Contrôlant de manière légale la propriété de la communauté, celui-ci y fait entrer de force son amoureuse, ce qui pousse Anna à la détresse psychologique. Même si les membres de la communauté soupent ensemble tous les soirs, leur niveau de soutien ne permet pas à Anna de s’en remette, et celle-ci finit par quitter la communauté. Leur fille, Freja, trouve l’amour à l’extérieur et, se faisant, brise le coeur fragile du petit garçon de Ditte, qui en meurt. Si la communauté se renouvelle en introduisant une nouvelle personne, cet ajout est la cause directe et indirecte qui lui fait perdre trois autres. Cette deuxième partie, la descente dans la folie d’Anna et, à un niveau moindre, d’Erik s’avère être glauque, moins intéressante.

Le film n’est ni excellent, ni mauvais. Il s’écoute comme une étude de cas, comme une hypothèse, comme un « Qu’est-ce qui se passerait si… ? » J’ai adoré me plonger dans ce microcosme, même si je crois qu’il aurait possible de présenter des personnages plus attachants et une façon de fonctionner plus équitable. À ce stade-ci de ma vie, j’écoute surtout des films non pas pour me divertir, mais pour réfléchir. J’ai besoin de m’ouvrir à de nouvelles idées, même des mauvaises comme celles de La communauté, car ceci me permet de continuer à me construire. Je pense, à tort ou à raison, que l’atomisation en de petites unités familiales monoparentales fragilise notre société, et qu’il est important de se reconstruire sur de nouvelles bases.

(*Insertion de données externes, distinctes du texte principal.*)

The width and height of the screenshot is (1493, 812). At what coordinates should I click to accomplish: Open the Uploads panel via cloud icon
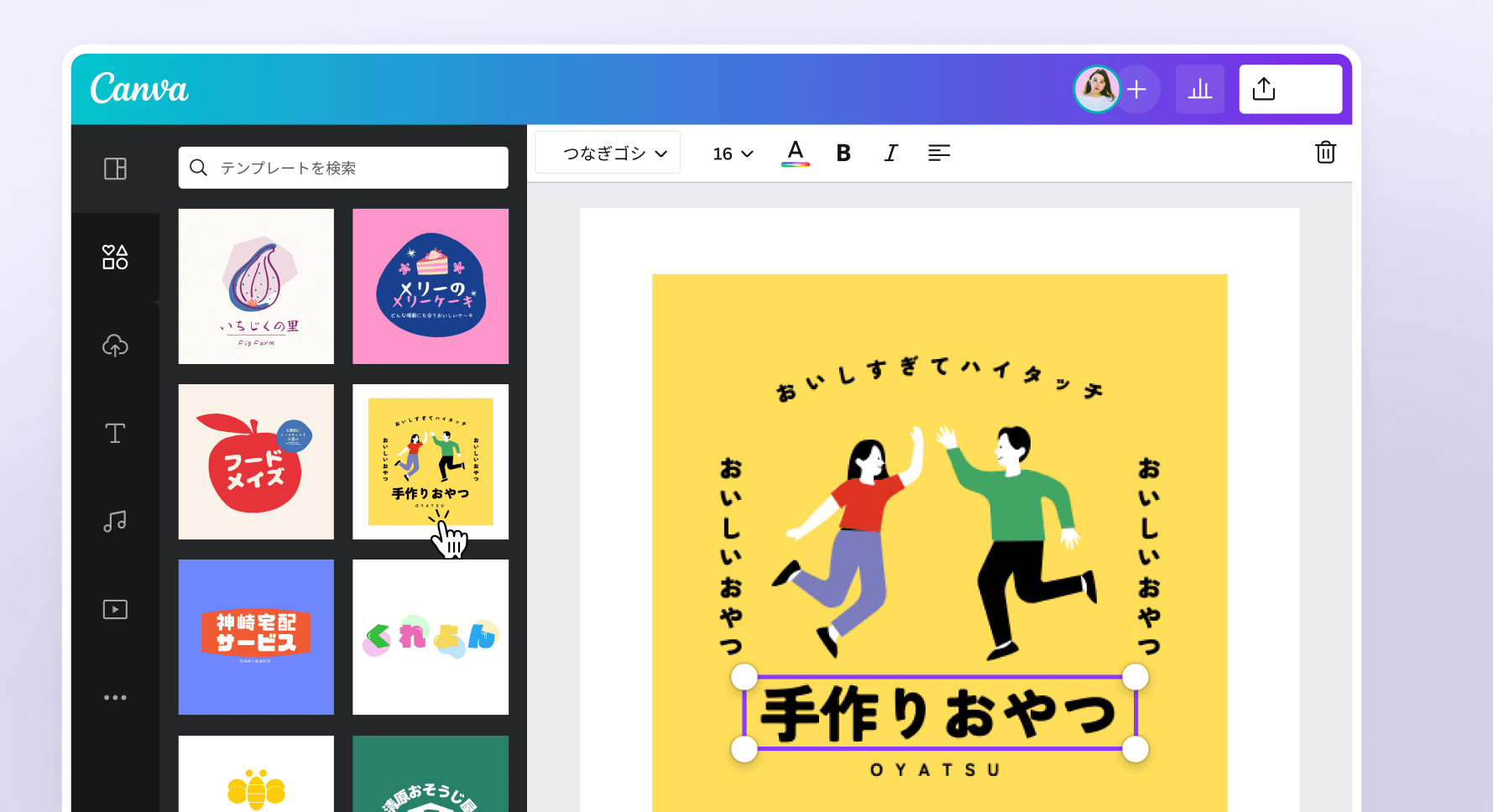[x=115, y=345]
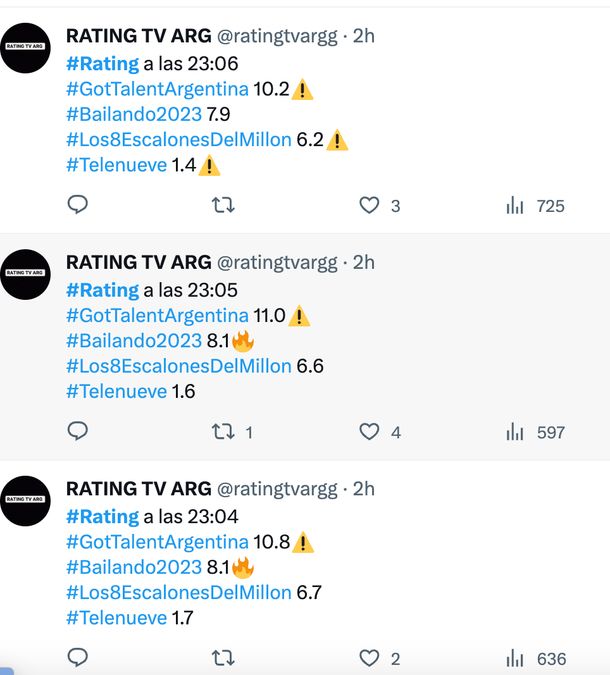The width and height of the screenshot is (610, 675).
Task: Open the #Bailando2023 hashtag in the 23:05 tweet
Action: click(134, 341)

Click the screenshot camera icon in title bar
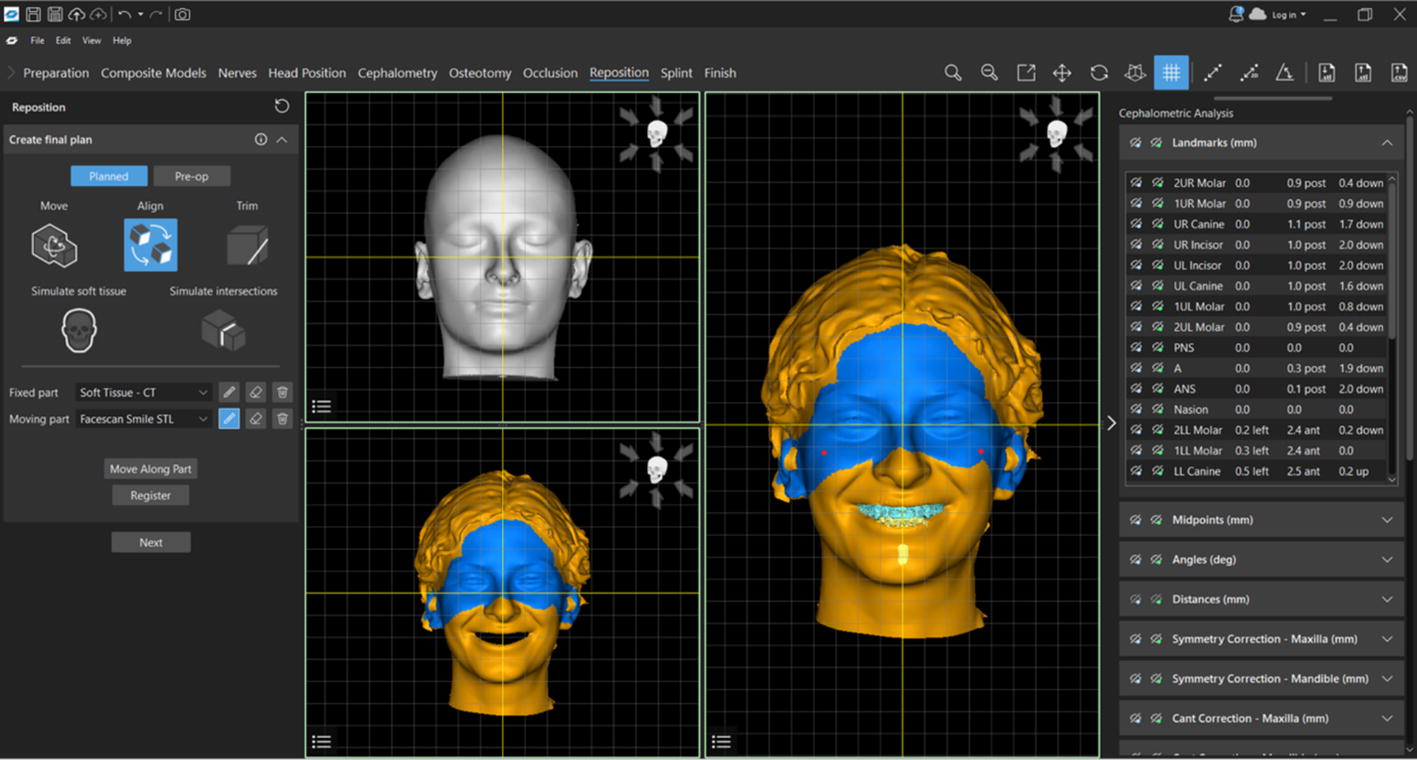coord(182,14)
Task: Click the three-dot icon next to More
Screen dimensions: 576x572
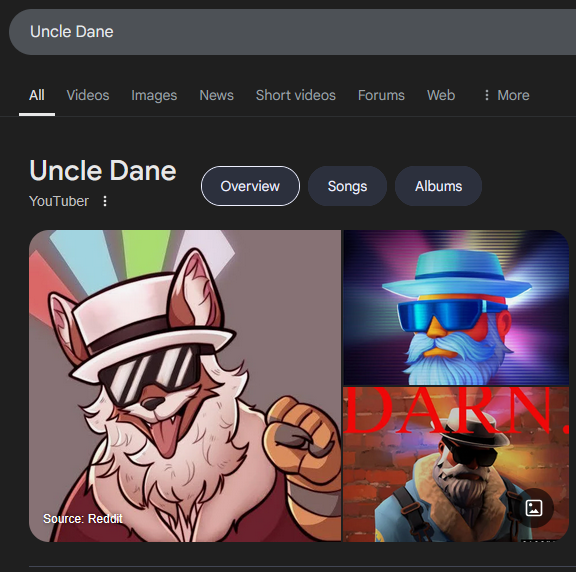Action: click(x=487, y=95)
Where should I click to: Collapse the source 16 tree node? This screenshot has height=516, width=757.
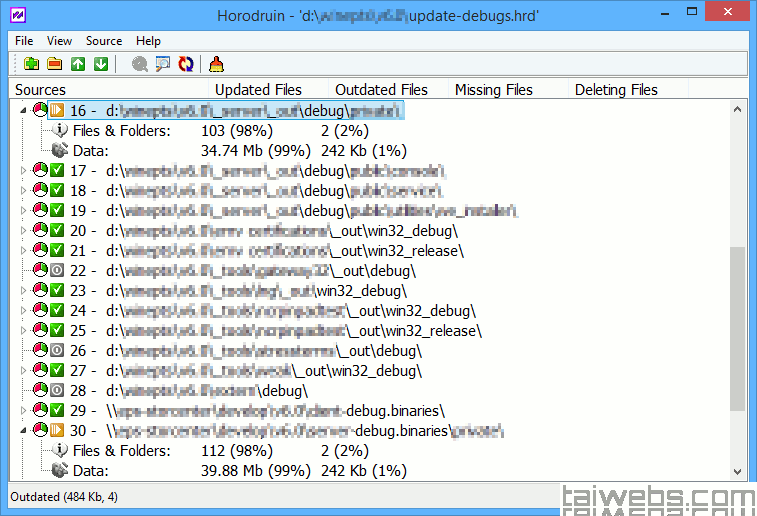pos(24,110)
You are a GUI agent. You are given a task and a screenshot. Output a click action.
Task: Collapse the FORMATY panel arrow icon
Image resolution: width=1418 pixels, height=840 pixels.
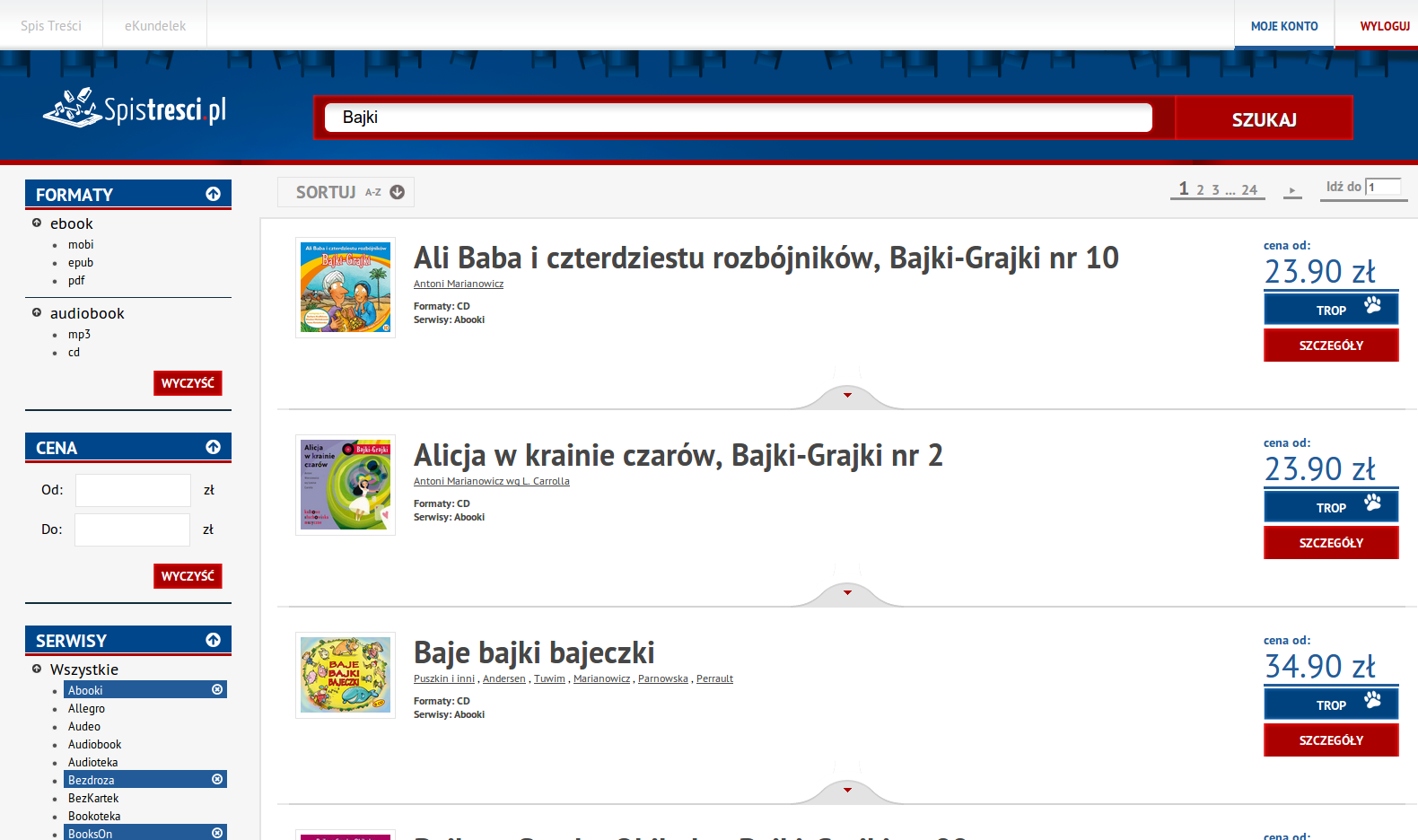(x=213, y=194)
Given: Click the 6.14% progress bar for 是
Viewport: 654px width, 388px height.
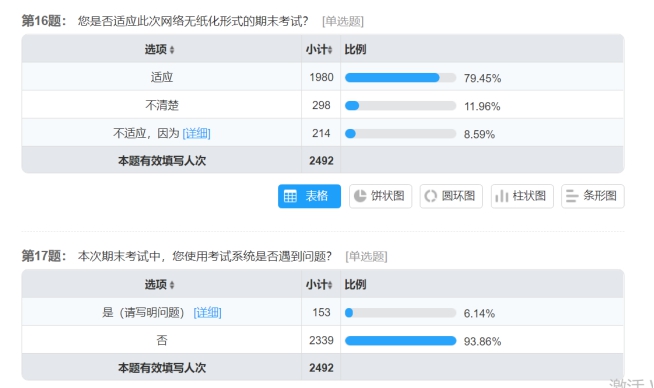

C’est pourquoi j’ai trouvé beaucoup de plaisir à regarder ce film, si imparfait soit le résultat, son scénario ou ses protagonistes.

Une communauté similaire bâtie sur le polyamour, une grande famille dans laquelle les membres ont tous des liens relationnels (conjoints, partenaires, amoureux) ou filiaux (parents-enfants), rencontrerait-elle plus de succès? Ce sera le sujet de ma prochaine prescription culturelle.